Mesut Yar Taş yerinde ağırdır!
HABERİ PAYLAŞ

Taş yerinde ağırdır!

Star TV ilginç bir uygulama yaparak magazin kuşağını prime time 1 dediğimiz en yoğun izleyici akışının olduğu kuşağa aldı. Programın süresi 45 dakika seviyesinde tutuldu ve kanal reyting yarışında “özet geçen” rakiplerinin karşısına bir alternatif çıkardı... Peki, formül tuttu mu? Açıkçası “Star Life” ekranın en eski magazin işlerinden. Rakipleri tarih olurken o yerini ilginç bir şekilde korudu... İyi de bu saatte bir istikrar yaratması mümkün mü?
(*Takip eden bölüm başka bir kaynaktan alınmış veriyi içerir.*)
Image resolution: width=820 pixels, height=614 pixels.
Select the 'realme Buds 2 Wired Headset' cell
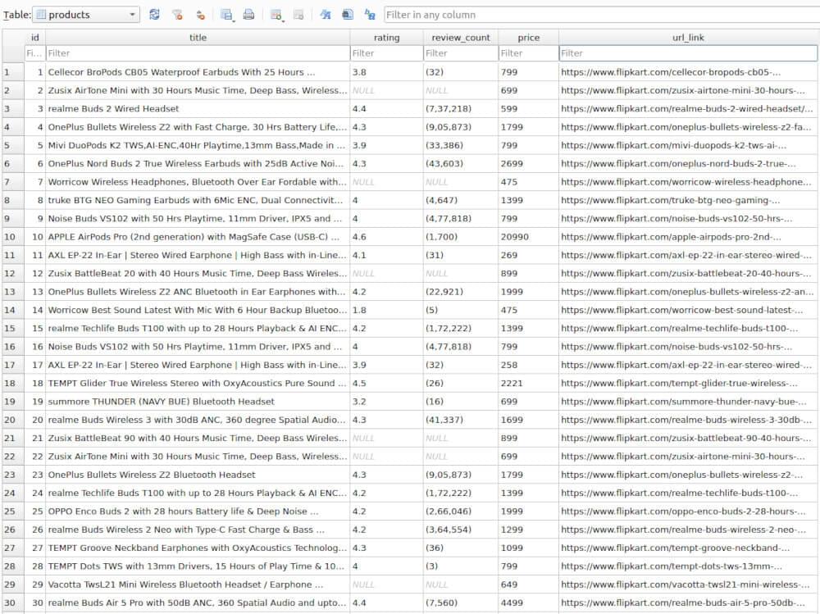point(197,108)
Vallahi köşenin giriş yazısında söyledim. Artık devir değişti. On yıl önce “Televole” rüzgarının kasıp kavurduğu pazar akşamını bir magazin kuşağıyla maniple etmek imkansız... Dilerim kanal yönetimi reytinglere bakıp; “olmaz kardeşim” diyenlere bilenmemek için yeterli ipuçlarını görür!

Haberin Devamı

Kösem Sultan gelecek yıl!

Yaz başında bu sezonun en iddialı işi olarak lanse edilmişti ama yayın takvimi net değildi. “Muhteşem Yüzyıl”ın son sahnesinde endam eden Kösem Sultan’ın 2015 Eylül ayında yayında olacağı bilgisi artık kesindir... Bu yıl ön çalışmalar ve kadro belirlemeyle geçecek. Hem yapımcı Timur Savcı da istediği o nadası alabildiğine yaşayacak. Gerisi mi; Kösem Sultan’ın kim olacağını çok konuşacağız. Malum en çok merak edilen mesele o...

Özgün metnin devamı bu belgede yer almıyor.